JUBA/KHARTOUM (Reuters) - South Sudan warned its neighbour Sudan that turning off oil flows through pipelines between the two countries could destroy the link unless production resumed within a few months.
South Sudan last week started shutting down oil production after Sudan said it would close the pipelines within 60 days unless South Sudan ended support for Sudanese rebels. Juba denies backing them.
Landlocked South Sudan exports oil through Sudan’s Red Sea terminal in the absence of its own export facilities.
Oil Minister Stephen Dhieu Dau said South Sudan had urged Sudan to reverse its threat to close the pipelines.
Sudan’s Oil Minister Awad al-Jaz said it was up to South Sudan to cut ties with insurgents operating across the shared border if it wanted oil flows to continue, state news agency SUNA said. “The ball is still in South Sudan’s court,” he said.
The African Union is trying to mediate in the row between the neighbours which came close to war in April 2012, the worst violence since the South seceded in 2011.
Dau said pipelines would have to be flushed with water to avoid galling, which was accelerating the rusting of the metal.
He said if oil did not flow within several months, the pipeline would be a “total loss for the investors and the owners. It is not much our concern.”
The pipelines and other facilities in both countries were mainly built by China before formerly-united Sudan split in a messy divorce in 2011. China National Petroleum Corp, Malaysia’s Petronas and India’s ONGC Videsh run the oilfields in South Sudan together with the government.
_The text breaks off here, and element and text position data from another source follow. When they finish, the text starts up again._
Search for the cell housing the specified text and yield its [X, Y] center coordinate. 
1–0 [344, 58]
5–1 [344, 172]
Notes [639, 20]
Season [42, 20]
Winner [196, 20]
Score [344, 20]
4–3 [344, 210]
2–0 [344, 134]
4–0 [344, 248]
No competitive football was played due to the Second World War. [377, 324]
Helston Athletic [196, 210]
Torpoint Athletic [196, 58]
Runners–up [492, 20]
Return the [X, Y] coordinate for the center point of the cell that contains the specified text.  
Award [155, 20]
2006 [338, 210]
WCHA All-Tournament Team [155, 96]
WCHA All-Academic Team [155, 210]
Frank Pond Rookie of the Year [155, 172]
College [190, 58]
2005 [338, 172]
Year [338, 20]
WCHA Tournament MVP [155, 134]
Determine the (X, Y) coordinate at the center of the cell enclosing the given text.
South Sudan only restarted oil production in April after ending pumping around 300,000 barrels per day in January 2012 when the former civil war foes failed to agree on pipeline fees.
Dau said engineers had so far started closing wells in the Palouge field in blocks 3 and 7 while the shutdown of other smaller blocks in Unity state would start July 25.
He gave no new production figures, saying only it was less than 180,000 barrels a day last measured on Friday.
South Sudan relies on oil and foreign grants for most of its budget.
The shutdown is also likely to hit Sudan, which has been struggling with turmoil since losing most oil reserves with South Sudan’s secession. Oil fees from Juba are essential to bring down soaring inflation, which stokes dissent.